Beyond black box AI: Pitfalls in machine learning interpretability
New research exposes the hidden dangers of black box AI models, highlighting their vulnerability to manipulation and raising concerns about fairness and transparency
As artificial intelligence and machine learning models become more prevalent in business decision-making, there is growing concern about their lack of transparency. In 2015, for example, Amazon developed an AI tool to help streamline its hiring process. By 2018, the company discovered that the tool was biased against women for technical roles like software development. The model had been trained on resumes submitted to Amazon over a 10-year period, most of which came from men, reflecting the gender imbalance in the tech industry.
When Amazon tried to edit the algorithm to be neutral to gender, they found they couldn’t be sure the AI wouldn’t find other ways to discriminate. This case demonstrates the challenge of detecting and correcting bias in black-box AI models (a term used to describe artificial intelligence systems whose internal workings and decision-making processes are not transparent) – even for tech giants with significant resources. While Amazon eventually abandoned this tool, it raises questions about how such a model might have been interpreted or explained to hiring managers.

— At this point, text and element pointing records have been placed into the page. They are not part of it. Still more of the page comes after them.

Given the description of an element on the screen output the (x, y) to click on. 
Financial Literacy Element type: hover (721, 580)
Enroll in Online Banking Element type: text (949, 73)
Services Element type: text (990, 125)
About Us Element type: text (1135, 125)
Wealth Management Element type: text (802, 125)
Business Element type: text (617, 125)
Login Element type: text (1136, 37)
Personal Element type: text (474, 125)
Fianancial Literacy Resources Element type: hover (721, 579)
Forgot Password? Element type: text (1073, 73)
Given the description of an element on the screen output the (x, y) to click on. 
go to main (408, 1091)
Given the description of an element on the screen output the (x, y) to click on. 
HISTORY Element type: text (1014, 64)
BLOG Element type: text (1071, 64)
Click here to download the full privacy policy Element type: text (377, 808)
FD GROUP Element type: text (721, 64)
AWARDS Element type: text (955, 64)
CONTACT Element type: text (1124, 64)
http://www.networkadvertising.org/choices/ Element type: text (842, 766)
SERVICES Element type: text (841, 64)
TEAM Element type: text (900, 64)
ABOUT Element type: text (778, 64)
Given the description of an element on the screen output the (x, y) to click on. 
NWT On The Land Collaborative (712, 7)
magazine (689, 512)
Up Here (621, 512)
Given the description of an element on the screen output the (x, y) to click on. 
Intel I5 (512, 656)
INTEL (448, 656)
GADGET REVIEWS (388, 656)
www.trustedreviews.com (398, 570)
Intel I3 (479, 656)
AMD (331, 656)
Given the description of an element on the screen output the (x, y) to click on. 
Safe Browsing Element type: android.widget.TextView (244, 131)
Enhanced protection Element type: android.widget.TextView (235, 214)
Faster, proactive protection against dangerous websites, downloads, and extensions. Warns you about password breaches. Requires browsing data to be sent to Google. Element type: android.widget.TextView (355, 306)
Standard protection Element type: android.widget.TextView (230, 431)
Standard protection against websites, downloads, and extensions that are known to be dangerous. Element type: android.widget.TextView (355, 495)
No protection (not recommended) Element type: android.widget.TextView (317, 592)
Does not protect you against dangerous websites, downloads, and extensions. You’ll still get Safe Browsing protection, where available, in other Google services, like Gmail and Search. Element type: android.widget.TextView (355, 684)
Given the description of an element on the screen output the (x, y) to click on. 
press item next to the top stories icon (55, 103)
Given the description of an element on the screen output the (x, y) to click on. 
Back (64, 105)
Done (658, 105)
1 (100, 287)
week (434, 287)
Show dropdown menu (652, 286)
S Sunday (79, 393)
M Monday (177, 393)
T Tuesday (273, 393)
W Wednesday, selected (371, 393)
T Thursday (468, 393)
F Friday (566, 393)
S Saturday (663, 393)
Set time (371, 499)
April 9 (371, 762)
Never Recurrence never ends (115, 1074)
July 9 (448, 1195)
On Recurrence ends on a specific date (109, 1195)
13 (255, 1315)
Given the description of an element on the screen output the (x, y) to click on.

The widespread use of black-box AI models in critical decision-making processes and the potential dangers of relying on potentially manipulable interpretation methods have been highlighted in new research conducted by UNSW Business School and the University of Pennsylvania. The research examined how partial dependence plots – a common tool for interpreting machine learning models – can be manipulated through adversarial attacks. The findings raise important questions about the reliability of AI interpretations and their use in high-stakes business decisions, according to one of the research paper’s co-authors, Dr Fei Huang, Senior Lecturer in the School of Risk and Actuaries Studies at UNSW Business School and Lead – Data and AI Tech at UNSW Business AI Lab.
“The inspiration for this research emerged while examining current regulations around fairness and interpretability in high-stakes decision-making processes, such as insurance pricing," Dr Huang explained. “We noticed a significant gap in guidance regarding the appropriate models and tools that could effectively meet these fairness and transparency requirements. This led us to investigate the vulnerabilities inherent in popular interpretation methods, particularly permutation-based techniques (such as partial dependence plots) used for explaining black-box machine learning and AI models.”
Dr Huang said the goal of the research was not only to highlight the risks these methods pose, but also to offer valuable insights and recommendations for regulators and practitioners aiming to promote responsible, data-driven decision-making.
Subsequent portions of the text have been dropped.